La Corte di giustizia ha ritenuto assimilabili le due fattispecie, sia pure con un’importante precisazione.
Trova dunque applicazione, anche per le persone giuridiche, la regola affermata nel caso eDate, e dunque “in caso di asserita violazione dei diritti della personalità per mezzo di contenuti messi in rete, la persona che si ritiene lesa ha facoltà di esperire un’azione di risarcimento, per la totalità del danno cagionato, o dinanzi ai giudici dello Stato membro del luogo di stabilimento del soggetto che ha emesso tali contenuti o dinanzi ai giudici dello Stato membro in cui si trova il proprio centro di interessi”.
Tuttavia, per quanto attiene all’individuazione del “centro degli interessi” del danneggiato, la Corte ha distinto la posizione delle persone fisiche da quella delle persone giuridiche.

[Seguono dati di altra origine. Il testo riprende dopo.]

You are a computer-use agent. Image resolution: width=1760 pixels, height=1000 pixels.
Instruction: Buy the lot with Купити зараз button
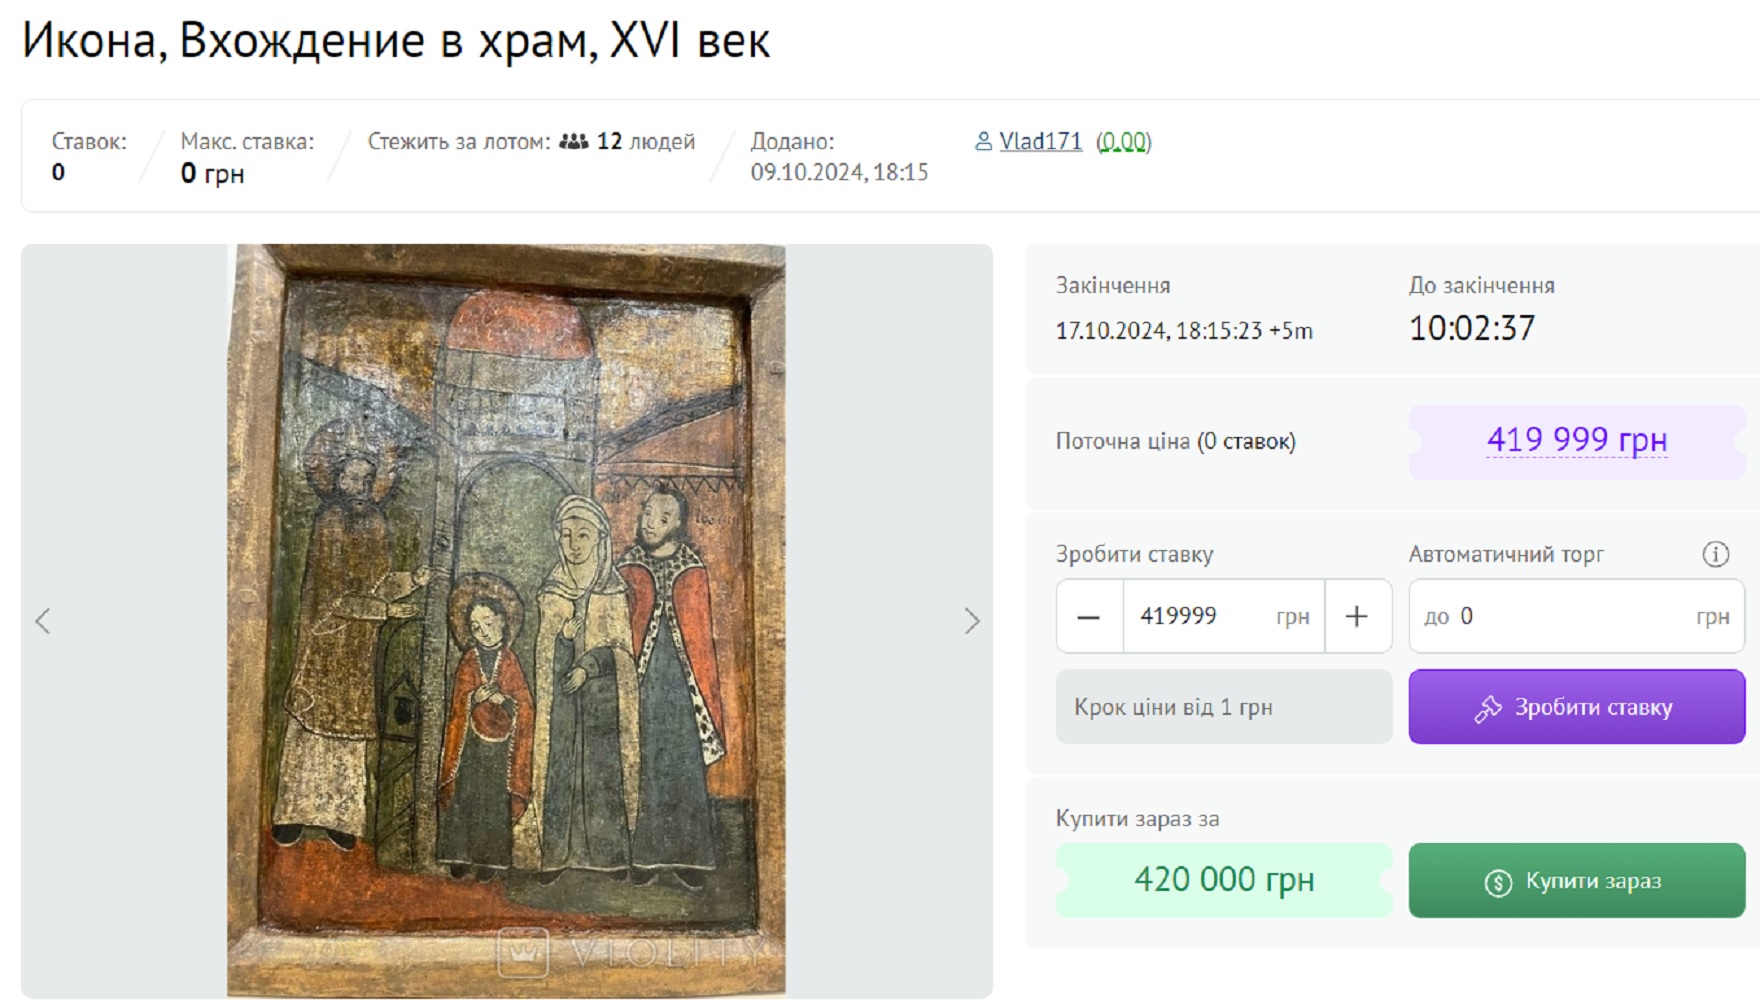[x=1577, y=881]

La Corte ha ritenuto che, per le persone fisiche, il centro degli interessi della persona offesa corrisponde generalmente allo Stato membro della loro residenza abituale, e che solo eccezionalmente siffatta persona può avere il centro dei propri interessi anche in uno Stato membro in cui non risiede abitualmente, ove altri indizi, quali l’esercizio di un’attività professionale, possano dimostrare l’esistenza di un collegamento particolarmente stretto con un altro Stato (punto 39).

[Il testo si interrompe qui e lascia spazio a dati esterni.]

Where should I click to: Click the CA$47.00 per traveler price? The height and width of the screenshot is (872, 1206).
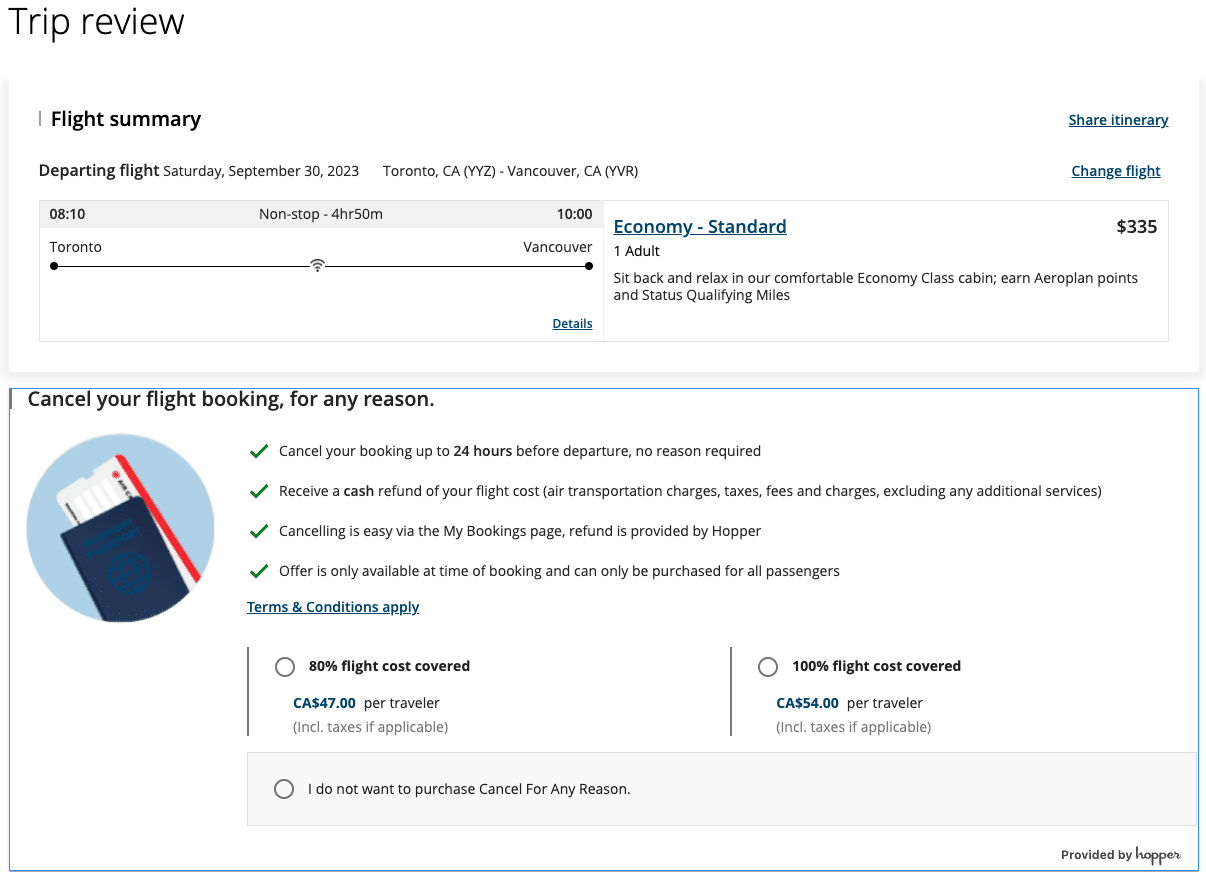tap(324, 703)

Per quanto riguarda le persone giuridiche, invece, la Corte ha ritenuto che esso deve rispecchiare il luogo in cui la sua reputazione commerciale è la più solida e deve quindi essere determinato in funzione del luogo in cui essa esercita la parte essenziale della propria attività economica (punto 40). Il centro degli interessi della persona giuridica coincide soltanto eventualmente con la propria sede sociale.
Ancorché ciò non risulti espressamente dalla motivazione della sentenza, tale distinzione sembra produrre una importante distinzione in relazione all’onere della prova sui fatti idonei a fondare la competenza giurisdizionale del giudice adito in questi casi. Mentre la persona fisica potrebbe infatti limitarsi ad allegare la propria residenza nello Stato membro del giudice adito per far presumere che esso sia anche lo Stato ove si trova il centro dei propri interessi, la persona giuridica potrebbe trovarsi nella condizione di dover dimostrare che lo Stato del foro è quello nel quale esercita la parte essenziale della propria attività economica.
La sentenza in commento ha inoltre affermato un altro importante principio di diritto, stabilendo che, in considerazione dell’universalità della rete e dell’ubiquità dell’accesso ai dati pubblicati in internet, il ricorso proposto da colui che si ritenga danneggiato da informazioni o commenti ingiuriosi pubblicati su un sito internet non può (e non deve) essere proposto in ciascuno Stato membro nel cui territorio siano o siano state accessibili le informazioni, ma deve essere proposto soltanto dinanzi alle autorità dello Stato competente a decidere sulla totalità del danno causato da tali informazioni.